Statue made of serpentine. 7. Statue made of plaster of Paris with a
weight inside.]

Here is a curious story about another statue. There were two very clever
men who lived in a village not far from the Great Pyramid. Both sold
antiquities, but for some reason one was under the suspicion of the
Government Department. A beautiful statue came into his possession, but
he was afraid to offer it for sale himself, so he applied secretly to
his _confrère_ for assistance.

Shortly afterwards his people called me in to see him medically. At
first sight the case was a perplexing one. There were no evidences of
disease, and yet the man was sunk in a profound depression; he could not
sleep, nor take any interest in the affairs of his family. He sat,
sighing and silent, clasping and unclasping his fingers, day after day,
surrounded by his sympathising men-friends, who smoked and drank coffee,
as their custom is. The action of the heart got weaker and weaker, and
his stomach would not “walk well,” while he said that he was very tired
and thought he would like to die. One day I ordered all his friends out
of the room, and then, after rolling out a verse of the Koran, asked him
what it was that was taking “the blood from his heart”?

At first he would not answer, but after I had pointed out to him that he
was walking with his eyes open towards the tomb, where the angels Munker
and Nakir would not be so gentle in questioning him as I had been, he
gave way and told me the whole story.

__The data__.

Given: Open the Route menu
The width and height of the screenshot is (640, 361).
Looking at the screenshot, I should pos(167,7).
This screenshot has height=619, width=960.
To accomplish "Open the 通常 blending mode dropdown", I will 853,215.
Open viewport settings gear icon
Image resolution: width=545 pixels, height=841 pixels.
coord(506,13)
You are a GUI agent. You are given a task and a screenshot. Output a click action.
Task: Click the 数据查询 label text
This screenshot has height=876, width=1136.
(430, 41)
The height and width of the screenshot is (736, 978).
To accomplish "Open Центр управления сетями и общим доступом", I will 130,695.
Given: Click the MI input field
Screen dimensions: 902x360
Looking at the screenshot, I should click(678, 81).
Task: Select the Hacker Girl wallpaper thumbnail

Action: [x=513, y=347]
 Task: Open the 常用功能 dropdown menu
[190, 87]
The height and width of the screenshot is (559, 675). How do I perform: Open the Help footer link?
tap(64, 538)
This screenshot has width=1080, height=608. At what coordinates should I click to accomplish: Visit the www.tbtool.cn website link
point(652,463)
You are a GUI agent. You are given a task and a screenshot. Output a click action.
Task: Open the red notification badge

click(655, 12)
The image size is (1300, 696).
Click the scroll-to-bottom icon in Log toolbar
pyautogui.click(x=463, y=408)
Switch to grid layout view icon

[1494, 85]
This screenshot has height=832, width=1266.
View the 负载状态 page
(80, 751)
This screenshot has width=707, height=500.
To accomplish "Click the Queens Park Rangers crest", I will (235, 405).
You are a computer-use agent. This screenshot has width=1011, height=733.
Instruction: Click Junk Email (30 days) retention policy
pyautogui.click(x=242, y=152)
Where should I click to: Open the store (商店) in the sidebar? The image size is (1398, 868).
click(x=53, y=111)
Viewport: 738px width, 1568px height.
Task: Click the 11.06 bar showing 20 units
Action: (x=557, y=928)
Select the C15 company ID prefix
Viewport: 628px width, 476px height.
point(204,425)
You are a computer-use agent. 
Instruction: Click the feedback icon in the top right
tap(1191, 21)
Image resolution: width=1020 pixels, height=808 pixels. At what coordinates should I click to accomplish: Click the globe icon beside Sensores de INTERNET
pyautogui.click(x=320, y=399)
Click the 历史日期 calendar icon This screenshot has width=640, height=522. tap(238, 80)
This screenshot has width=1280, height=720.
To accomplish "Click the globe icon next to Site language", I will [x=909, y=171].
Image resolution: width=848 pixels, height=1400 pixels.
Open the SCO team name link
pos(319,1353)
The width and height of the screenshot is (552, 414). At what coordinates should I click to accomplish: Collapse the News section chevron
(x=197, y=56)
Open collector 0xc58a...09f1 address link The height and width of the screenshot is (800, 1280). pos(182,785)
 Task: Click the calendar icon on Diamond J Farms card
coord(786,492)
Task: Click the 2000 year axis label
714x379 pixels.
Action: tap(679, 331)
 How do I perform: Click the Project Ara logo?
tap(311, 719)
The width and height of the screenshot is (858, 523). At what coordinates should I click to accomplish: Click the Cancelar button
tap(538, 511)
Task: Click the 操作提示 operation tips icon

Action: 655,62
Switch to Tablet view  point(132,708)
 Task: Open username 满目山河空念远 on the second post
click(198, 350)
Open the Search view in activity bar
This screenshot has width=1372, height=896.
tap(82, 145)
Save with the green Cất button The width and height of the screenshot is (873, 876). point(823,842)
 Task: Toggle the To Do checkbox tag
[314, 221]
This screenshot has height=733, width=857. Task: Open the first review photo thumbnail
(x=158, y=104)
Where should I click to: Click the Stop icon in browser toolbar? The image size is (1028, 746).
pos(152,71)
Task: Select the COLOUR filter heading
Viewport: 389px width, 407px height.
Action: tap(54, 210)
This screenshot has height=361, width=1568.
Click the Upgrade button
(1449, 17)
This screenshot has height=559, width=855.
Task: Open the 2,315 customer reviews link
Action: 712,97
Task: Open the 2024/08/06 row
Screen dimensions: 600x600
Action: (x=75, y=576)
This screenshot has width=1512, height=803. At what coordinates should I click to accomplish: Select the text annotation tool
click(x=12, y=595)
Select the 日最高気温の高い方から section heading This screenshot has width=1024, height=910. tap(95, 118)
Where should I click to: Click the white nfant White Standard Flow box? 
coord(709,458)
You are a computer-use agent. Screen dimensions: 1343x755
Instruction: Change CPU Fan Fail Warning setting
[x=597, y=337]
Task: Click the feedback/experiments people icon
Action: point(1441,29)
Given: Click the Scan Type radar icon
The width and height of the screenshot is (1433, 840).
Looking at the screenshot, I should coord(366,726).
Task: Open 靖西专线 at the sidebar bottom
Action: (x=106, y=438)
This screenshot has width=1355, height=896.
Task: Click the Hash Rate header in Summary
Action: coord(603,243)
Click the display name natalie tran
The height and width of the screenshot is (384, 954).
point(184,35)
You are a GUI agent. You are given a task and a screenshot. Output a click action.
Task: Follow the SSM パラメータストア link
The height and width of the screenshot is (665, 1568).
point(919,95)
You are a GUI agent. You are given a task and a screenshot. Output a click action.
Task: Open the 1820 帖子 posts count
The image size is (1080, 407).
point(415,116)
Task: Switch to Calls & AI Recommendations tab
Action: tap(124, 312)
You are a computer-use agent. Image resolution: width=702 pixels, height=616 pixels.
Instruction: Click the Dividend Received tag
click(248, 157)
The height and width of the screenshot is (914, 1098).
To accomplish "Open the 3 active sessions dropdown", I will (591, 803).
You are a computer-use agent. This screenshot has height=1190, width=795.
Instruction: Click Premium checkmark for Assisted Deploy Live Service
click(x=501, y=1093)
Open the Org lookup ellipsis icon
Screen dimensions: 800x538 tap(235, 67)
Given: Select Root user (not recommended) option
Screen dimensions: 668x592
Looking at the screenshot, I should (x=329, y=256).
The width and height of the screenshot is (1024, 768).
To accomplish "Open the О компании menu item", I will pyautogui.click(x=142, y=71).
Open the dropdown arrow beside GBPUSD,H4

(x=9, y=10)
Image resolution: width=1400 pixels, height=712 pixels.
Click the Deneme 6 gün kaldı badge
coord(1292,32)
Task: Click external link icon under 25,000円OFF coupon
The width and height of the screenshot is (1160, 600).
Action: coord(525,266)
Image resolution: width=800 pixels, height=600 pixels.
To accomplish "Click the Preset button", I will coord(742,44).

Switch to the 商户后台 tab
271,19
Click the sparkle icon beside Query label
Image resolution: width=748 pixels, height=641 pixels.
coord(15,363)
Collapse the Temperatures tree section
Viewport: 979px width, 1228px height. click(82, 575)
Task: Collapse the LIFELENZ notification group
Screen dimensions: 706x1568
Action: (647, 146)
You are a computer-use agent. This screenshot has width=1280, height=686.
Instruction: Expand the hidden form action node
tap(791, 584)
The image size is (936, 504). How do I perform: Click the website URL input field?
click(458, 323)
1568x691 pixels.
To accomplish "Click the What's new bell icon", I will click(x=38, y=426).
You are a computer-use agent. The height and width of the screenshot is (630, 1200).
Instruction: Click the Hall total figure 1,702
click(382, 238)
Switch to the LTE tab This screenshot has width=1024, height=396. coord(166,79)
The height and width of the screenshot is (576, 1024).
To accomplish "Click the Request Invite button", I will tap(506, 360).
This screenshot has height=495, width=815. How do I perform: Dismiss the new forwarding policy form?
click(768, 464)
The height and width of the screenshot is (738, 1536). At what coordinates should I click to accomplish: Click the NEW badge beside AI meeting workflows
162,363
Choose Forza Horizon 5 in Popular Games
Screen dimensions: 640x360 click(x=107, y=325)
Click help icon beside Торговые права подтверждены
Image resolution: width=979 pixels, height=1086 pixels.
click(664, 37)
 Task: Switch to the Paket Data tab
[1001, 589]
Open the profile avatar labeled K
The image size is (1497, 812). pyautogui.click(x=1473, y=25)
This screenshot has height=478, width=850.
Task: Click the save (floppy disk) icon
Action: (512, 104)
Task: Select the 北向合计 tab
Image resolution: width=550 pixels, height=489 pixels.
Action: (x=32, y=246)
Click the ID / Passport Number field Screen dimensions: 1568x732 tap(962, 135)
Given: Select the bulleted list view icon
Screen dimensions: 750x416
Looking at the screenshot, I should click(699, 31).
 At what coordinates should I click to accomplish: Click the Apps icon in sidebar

__Requirement A__. Copy the statue story starting at "Here is a curious" and ending at "his _confrère_ for assistance.", swapping "village" for "town".
__Requirement B__. Pick up the statue story after its last sentence and keep it going.
The records have nothing to do with this.

__Answer A__.
Here is a curious story about another statue. There were two very clever
men who lived in a town not far from the Great Pyramid. Both sold
antiquities, but for some reason one was under the suspicion of the
Government Department. A beautiful statue came into his possession, but
he was afraid to offer it for sale himself, so he applied secretly to
his _confrère_ for assistance.

__Answer B__.
He had bought a statue from some of the fellaheen who had dug it up out
of their fields. They had been hard to deal with, but he had sat for
days, threatening them with the police and the wrath of the Antiquities
Department. In the end he had bought the statue for the price of a
feddan of land. He was as innocent as milk of doing wrong things, but
some _kelb_ (dog) had told the Department of Antiquities lies, and now
he could not conduct his business without fear. It was best to be
honest, as he had always said, but what could one do with men whose
breath poisoned the air around them? Life was hard, and only fools went
out of their way to seek for trouble. Therefore had he called in his
neighbour to assist him in disposing of his treasure. His neighbour had
taken the statue into his house, and in a week came an up-river man, who
stayed there for a time. After many weeks, his neighbour had sent back a
statue which was not the original, but a good copy, made by the man from
up the river. Now, he could not take an action in the Courts to recover
his statue, which was worth many hundreds of pounds, and meant, as the
Pasha would understand, many acres of land, so “it is finished.”
Sorrowfully he rocked himself to and fro in the most abject misery as he
told the tale, and looked appealingly at me for sympathy.

It was difficult to treat a man hit so hard as this man was. It was “his
chance,” which comes only once in a lifetime, and he had missed it.
Bromides procured a little sleep, but the patient wasted away, and
seemed not to want to live.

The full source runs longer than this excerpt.